“Oh!” she breathed. “Oo, la la!”
“Of course,” once again Lorena LeMar’s tone was matter-of-fact, “while you are Lorena LeMar you will wear these. Nothing will go so far toward perfecting your disguise.”
This time Jeanne had no word to offer. She was trying in vain to picture herself, Petite Jeanne—the little French girl who for many months had traveled with gypsies, dancing with a bear—living in this apartment and wearing these clothes.
It was true that for the better part of a year she had been considered rich. But, in France, to be rich is to be thrifty. Her people were all that. She had fallen into their way of thinking. Few garments had been added to her wardrobe.
“And now this!” she thought. “Ah, well, I am to be a queen, a queen of the movies for two weeks.”
She went skipping away across the floor in one of her wild gypsy dances.
Lorena LeMar caught her in her arms as she came dancing back. “Then you will do it? You dearest of all creatures!”
“How could I resist it?”
And yet, left alone in the midst of all this splendor while her double went on a shopping tour to secure sports clothes for her yachting trip, the little French girl was all but overcome with misgivings.
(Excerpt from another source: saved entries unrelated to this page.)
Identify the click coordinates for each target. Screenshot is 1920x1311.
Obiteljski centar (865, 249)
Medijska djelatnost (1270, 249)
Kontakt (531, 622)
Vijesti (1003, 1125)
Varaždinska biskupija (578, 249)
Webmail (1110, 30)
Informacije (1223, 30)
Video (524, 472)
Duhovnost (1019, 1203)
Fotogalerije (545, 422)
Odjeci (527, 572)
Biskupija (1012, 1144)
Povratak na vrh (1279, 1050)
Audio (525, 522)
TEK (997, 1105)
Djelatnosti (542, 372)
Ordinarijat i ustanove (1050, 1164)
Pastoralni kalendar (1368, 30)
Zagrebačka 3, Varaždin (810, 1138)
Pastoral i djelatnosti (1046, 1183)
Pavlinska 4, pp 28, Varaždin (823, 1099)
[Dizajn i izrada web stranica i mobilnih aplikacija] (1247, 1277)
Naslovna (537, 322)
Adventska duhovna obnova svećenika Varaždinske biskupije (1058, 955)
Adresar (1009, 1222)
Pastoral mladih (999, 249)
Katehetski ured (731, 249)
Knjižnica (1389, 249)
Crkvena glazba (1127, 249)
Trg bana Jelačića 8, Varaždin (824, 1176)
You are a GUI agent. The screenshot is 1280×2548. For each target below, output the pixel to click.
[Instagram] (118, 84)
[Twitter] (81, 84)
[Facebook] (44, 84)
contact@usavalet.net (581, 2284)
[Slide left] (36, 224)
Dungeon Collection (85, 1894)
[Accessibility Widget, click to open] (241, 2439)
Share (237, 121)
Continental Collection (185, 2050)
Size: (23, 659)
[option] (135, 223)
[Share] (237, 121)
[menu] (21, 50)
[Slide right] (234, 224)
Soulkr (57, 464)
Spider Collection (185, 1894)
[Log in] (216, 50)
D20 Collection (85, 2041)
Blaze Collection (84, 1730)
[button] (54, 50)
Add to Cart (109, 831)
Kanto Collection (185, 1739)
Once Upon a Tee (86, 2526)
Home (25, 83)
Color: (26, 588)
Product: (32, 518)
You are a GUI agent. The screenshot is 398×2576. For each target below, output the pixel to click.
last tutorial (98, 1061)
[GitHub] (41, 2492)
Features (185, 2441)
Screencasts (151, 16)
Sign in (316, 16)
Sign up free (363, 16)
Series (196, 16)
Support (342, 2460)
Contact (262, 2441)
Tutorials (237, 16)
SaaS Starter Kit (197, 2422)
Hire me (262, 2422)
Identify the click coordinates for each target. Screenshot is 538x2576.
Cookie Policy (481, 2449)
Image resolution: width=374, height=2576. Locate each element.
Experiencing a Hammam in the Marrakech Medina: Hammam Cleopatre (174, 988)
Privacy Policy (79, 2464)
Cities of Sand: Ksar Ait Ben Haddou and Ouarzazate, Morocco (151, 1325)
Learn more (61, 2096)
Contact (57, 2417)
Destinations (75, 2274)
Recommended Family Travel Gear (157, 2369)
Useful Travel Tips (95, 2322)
It is one thing to appear on a movie lot each day and say certain words, go through certain gestures that have been learned and rehearsed; but quite another to live as your double has lived, among acquaintances, associates, friends off stage, from morning till night.
“I shall become a bookworm,” she assured herself. “When I am not rehearsing or playing a part I shall be right here curled up reading a book.”